* [YOUR TASK] None of the pictures should be copied, though every line of the listing must be printed exactly.

* [RECORDS SUPPLIED]
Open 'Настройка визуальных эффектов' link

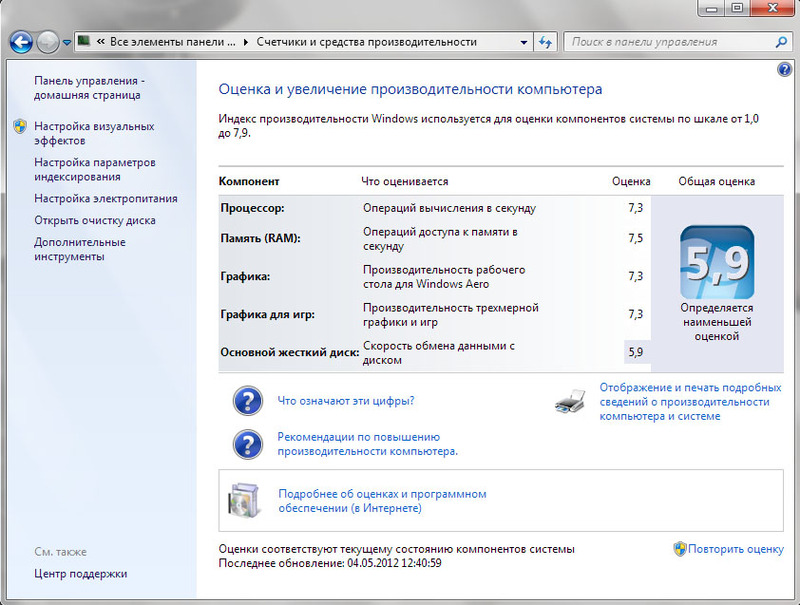[93, 134]
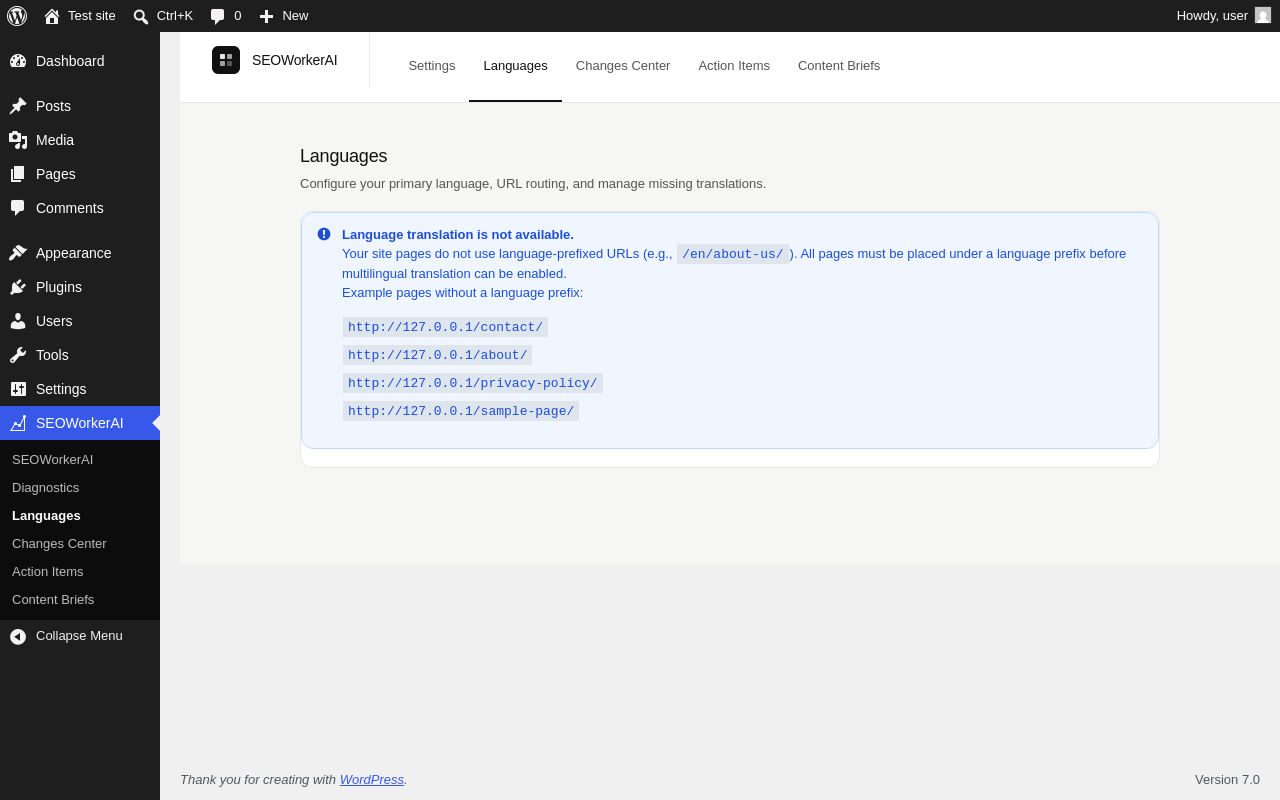Click the SEOWorkerAI logo icon in header

tap(226, 60)
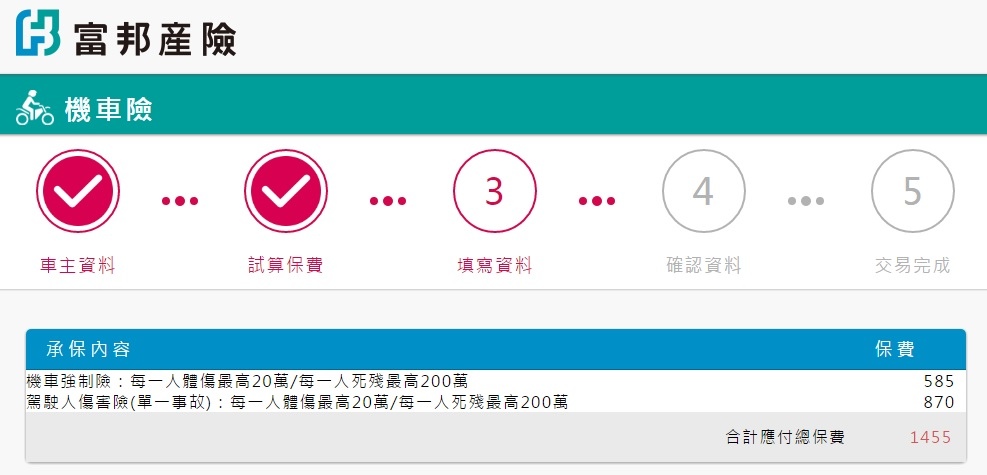Click the Fubon Insurance logo icon
Screen dimensions: 987x475
[38, 33]
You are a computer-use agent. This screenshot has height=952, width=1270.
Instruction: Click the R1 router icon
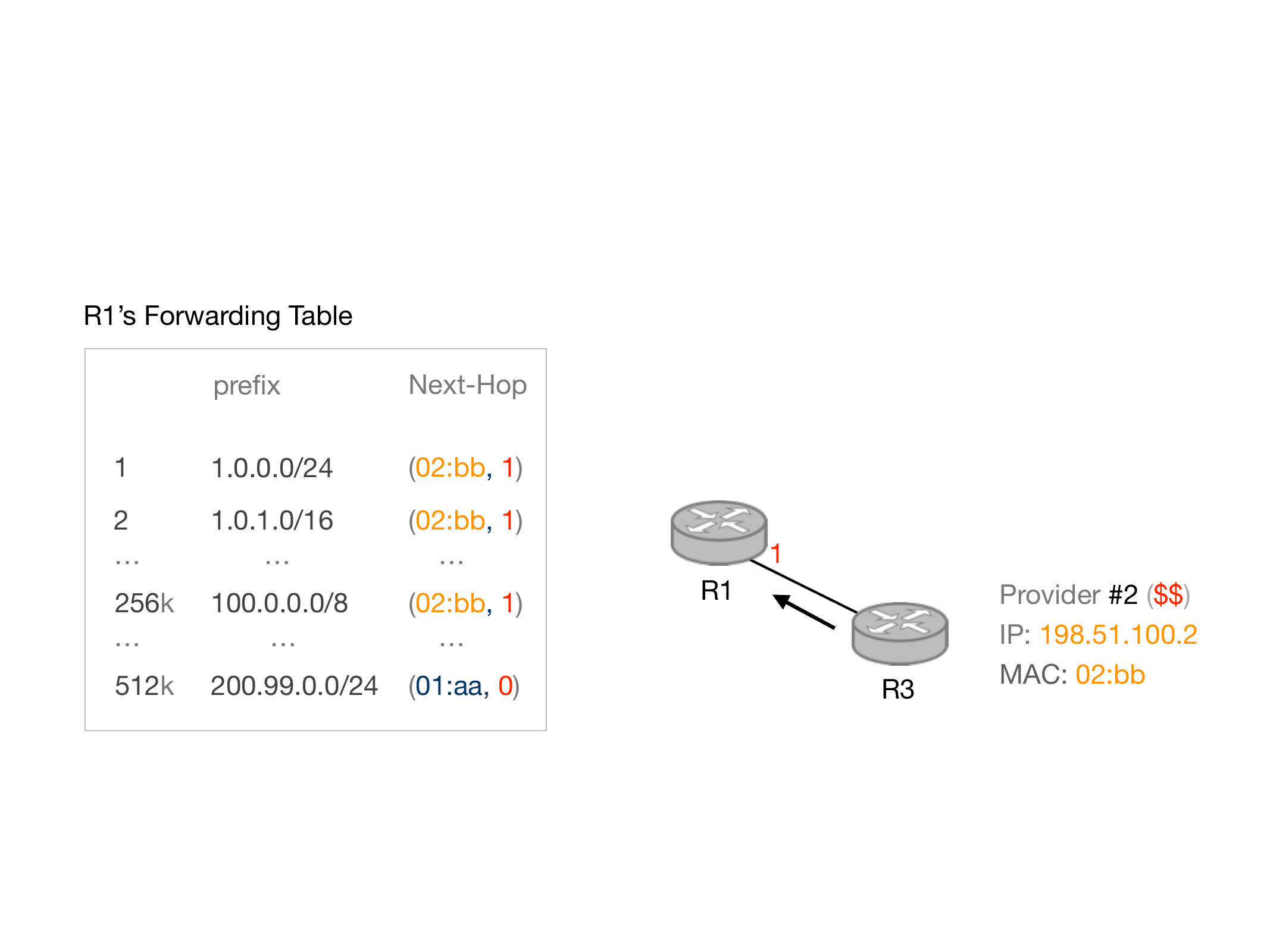tap(718, 532)
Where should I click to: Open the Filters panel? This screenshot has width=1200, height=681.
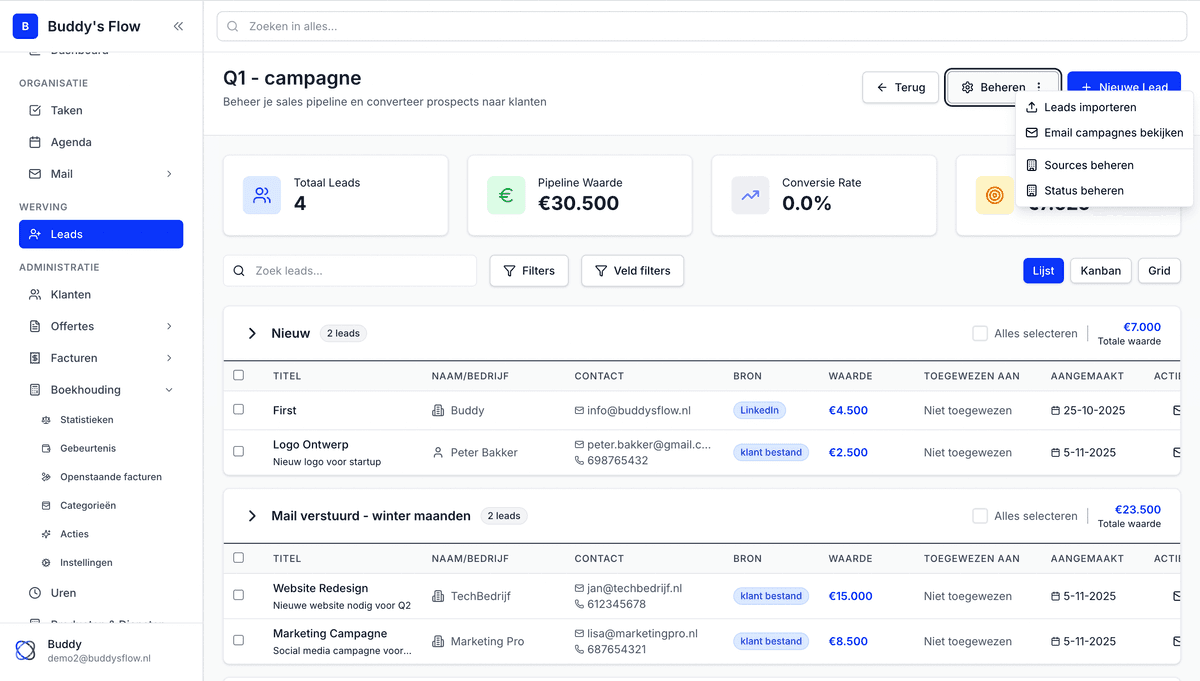(529, 270)
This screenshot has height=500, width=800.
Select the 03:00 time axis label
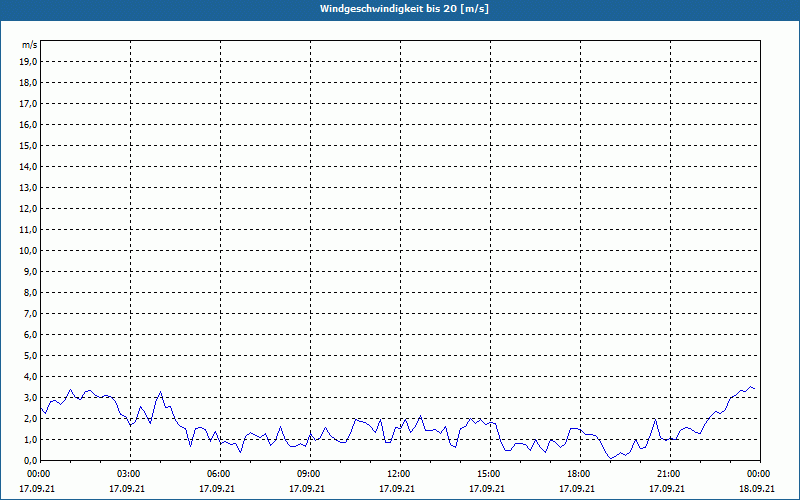click(129, 474)
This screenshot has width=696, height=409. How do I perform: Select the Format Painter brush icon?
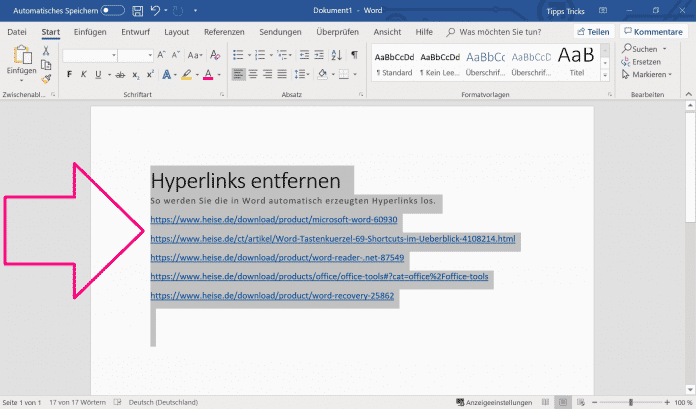[x=46, y=78]
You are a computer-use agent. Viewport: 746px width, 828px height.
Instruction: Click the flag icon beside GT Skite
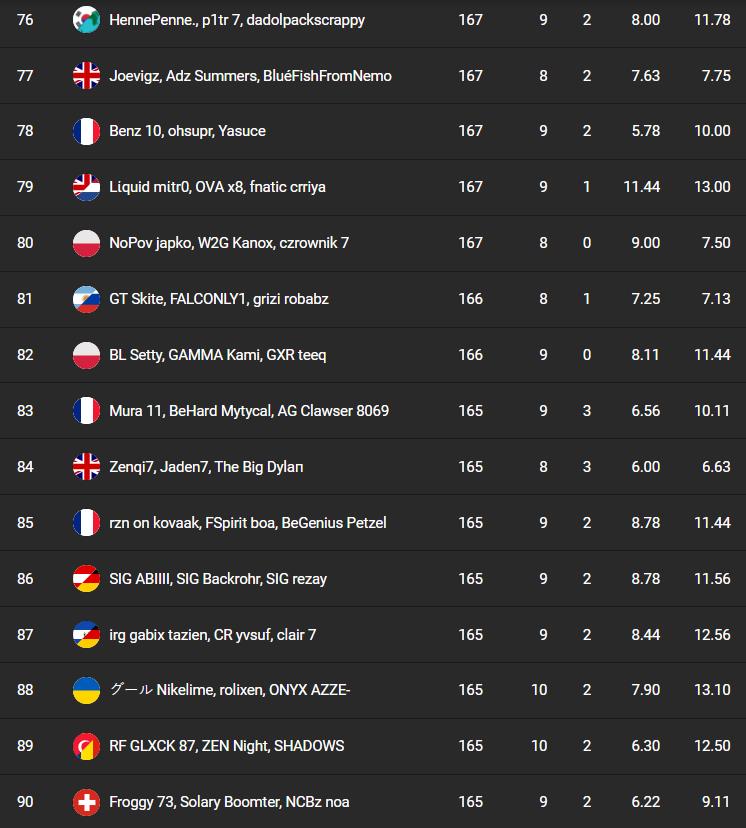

* [TASK SOLUTION]
Open 'Настройка визуальных эффектов' link

[93, 134]
Click the SEOWorkerAI logo icon in header

tap(226, 60)
Click the Fubon Insurance logo icon
Screen dimensions: 987x475
[38, 33]
You are a computer-use agent. This screenshot has height=952, width=1270.
Instruction: Click the R1 router icon
tap(718, 532)
Where should I click to: Open the Filters panel? This screenshot has width=1200, height=681.
(529, 270)
This screenshot has height=500, width=800.
Select the 03:00 time axis label
click(129, 474)
This screenshot has width=696, height=409. How do I perform: Select the Format Painter brush icon?
[x=46, y=78]
You are a computer-use agent. Viewport: 746px width, 828px height.
Instruction: Click the flag icon beside GT Skite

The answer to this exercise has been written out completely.